Condamné à 50.000 francs de
dommages et intérêts provisionnels, le défendeur doit également transférer les noms de domaine au
demandeur et ne devra plus faire usage d’une dénomination relative à
"CAMIF".
En
revanche, la
responsabilité civile de la société Axinet n’est pas engagée
puisqu’elle a fermé le site Web d’Éric G. le jour où elle a eu
connaissance du litige et a permis la publication judiciaire ordonnée en référé
de litiges de même nature concernant Éric G. sur son propre site
Web "funny-picture.com".
Le juge Dominique Rosenthal-Rolland,
vice-président au TGI de Nanterre, a donc adopté une décision
contraire à celle d'une affaire similaire, "Trois Suisses - La
Redoute", à l'issue de laquelle il avait lui-même retenu la
responsabilité du prestataire (TGI Nanterre, ordonnance du 31 janvier 2000,
disponible sur Legalis.net).
Note
: le TGI Nanterre se prononçait le même jour sur une seconde affaire
opposant la SARL Neckermann à Francine G., Éric G., Jérôme G. et
au prestataire Axinet Communications à propos du nom de domaine
"neckermann.net". Ici encore, les défendeurs - à l'exception du
prestataire - ont été condamnés à restituer le nom de domaine à la
société demanderesse ainsi qu'à des dommages intérêts provisionnels.
Charles
Perreault
Références
:
Texte
de l'ordonnance du 17 avril 2000 sur Juriscom.net :
http://www.juriscom.net/jurisfr/camif.htm
Sur
le cybersquatting, voir Éric Franchi, "Le droit des marques au
risque du virtuel", Lex Electronica, Vol.6, n°1,
printemps 2000,
http://www.lex-electronica.org/articles/v6-1/franchi.htm
Sur
la responsabilité des prestataires, voir Lionel Thoumyre, "Responsabilités
sur le Web : une histoire de la réglementation des réseaux numériques",
Lex Electronica, Vol.6,
n°1,
printemps 2000,
http://www.lex-electronica.org/articles/v6-1/thoumyre.htm
8 juin 2000
États-Unis :
publicité comparative et défense d'utilisation équitable
Dans une décision du 4 mai 2000, la Cour du
9e circuit, en appel d'une décision de la cour du District Nord
de Californie, vient de se prononcer sur une question intéressante mettant
en cause l'utilisation d'une reproduction d’une séquence de jeux vidéo
à des fins publicitaires par un concurrent.
En première instance, le tribunal, saisi
d'une demande en injonction interlocutoire, enjoint les défendeurs de
cesser toute utilisation d’un « snap shot », représentation
graphique du jeu de la demanderesse, à des fins publicitaires.
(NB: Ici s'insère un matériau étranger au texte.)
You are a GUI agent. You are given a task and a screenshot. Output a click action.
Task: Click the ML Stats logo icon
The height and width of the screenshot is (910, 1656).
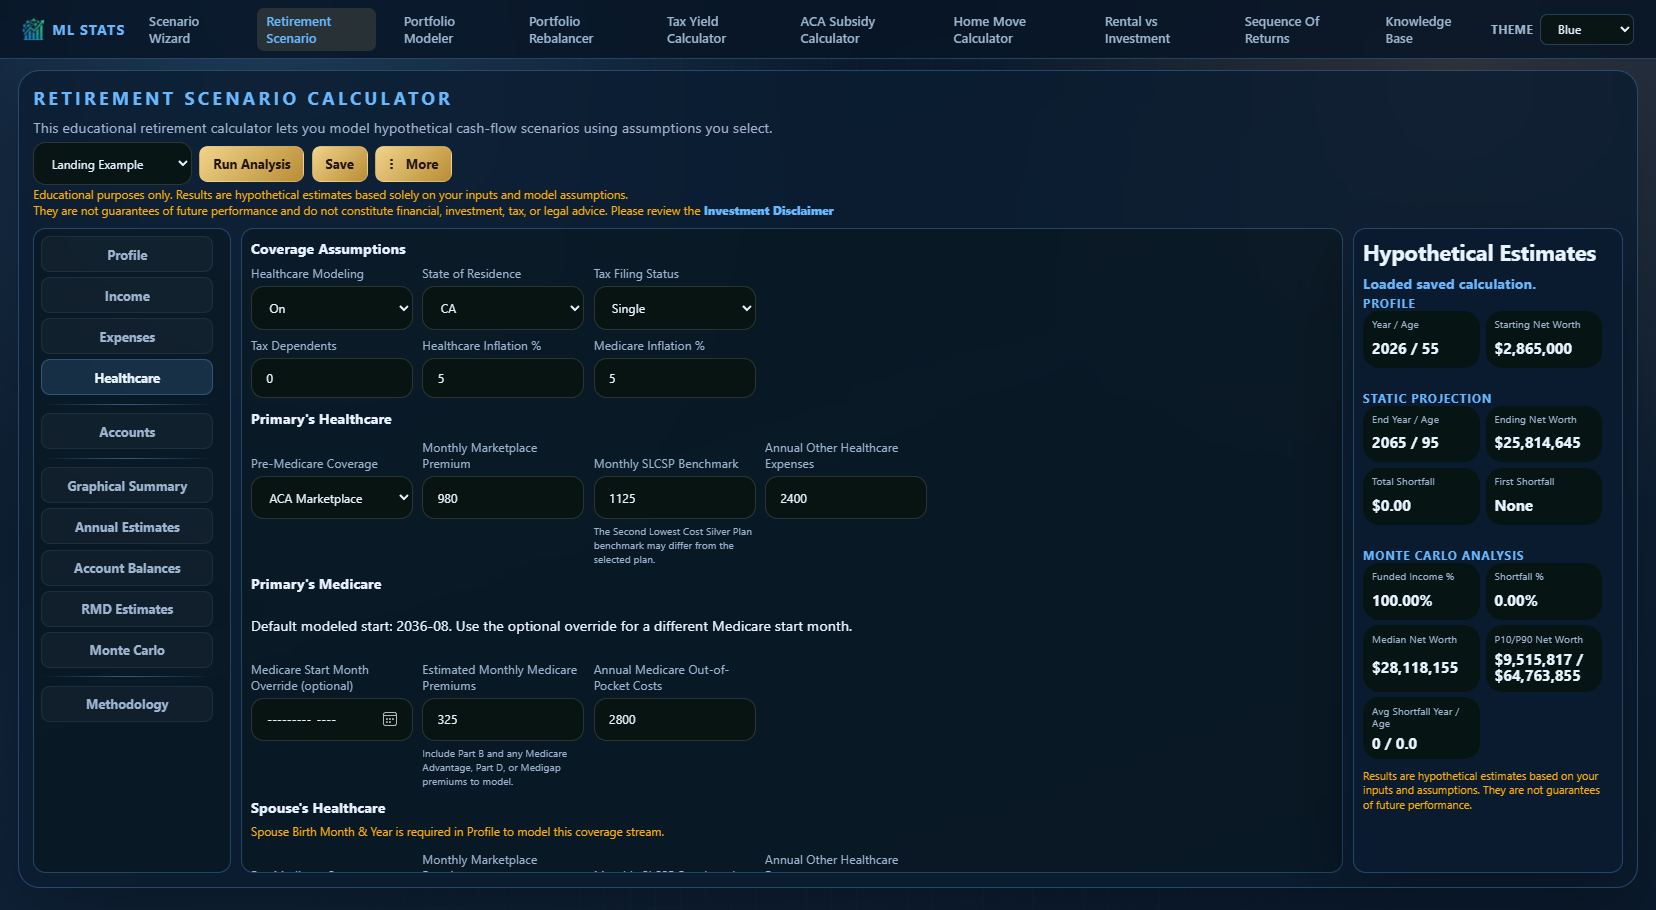pyautogui.click(x=33, y=30)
Les faits de
l'espèce mettent à jour encore une fois les tensions qui existent entre la
nécessité technologique et la nature statique de la protection du droit
d'auteur.
Le défendeur à l'action a développé et
commercialisé un produit appelé "émulateur de logiciel", qui
permet à tout utilisateur d'utiliser les jeux de Sony pour console Play
Station à partir d'un ordinateur PC. Non seulement l'"émulateur
de logiciel" retranscrit les codes sources du jeu d'origine afin de les
rendre lisibles par les applications standards mais en augmente la qualité
graphique. Lors de ses campagnes promotionnelles, la défenderesse utilise
deux images représentant une même scène du jeux de Sony Play Station,
l’une d’elle ayant été générée par l’émulateur de logiciel et
ayant pour but de démontrer, par comparaison, la supériorité graphique de
l’émulateur.
Il est entendu que la commercialisation de ce
produit concurrent risque de provoquer une chute substantielle des ventes de
console de jeux Sony. En revanche, la vente de jeux pourrait, quant
à elle, bénéficier d’un plus large éventail d’ordinateurs
compatibles. Pourtant, mécontent de cette concurrence sauvage et des pertes
projetées, Sony décide d’instituer une action en contrefaçon sur
plusieurs motifs. Dans l’affaire qui nous intéresse, seule la question de
l'utilisation d'une séquence de jeu devait être examinée en appel. Il est
à noter ici que les conditions d'ouverture à l'injonction interlocutoire
aux États-Unis sont relativement similaires au test dégagé par la
jurisprudence canadienne. Le requérant doit d'abord démontrer qu'il existe
une question de droit sérieuse à trancher (1), qu'à défaut
d'intervention judiciaire ce dernier souffrira des dommages irréparables
(2) et, enfin, que la balance des inconvénients supporte l'octroi d'une
injonction interlocutoire – en d’autres termes, que la délivrance de
l’ordonnance ne fera pas subir un préjudice démesuré à l’intimé,
supérieur à celui qu’est sensée réparer l’intervention judiciaire.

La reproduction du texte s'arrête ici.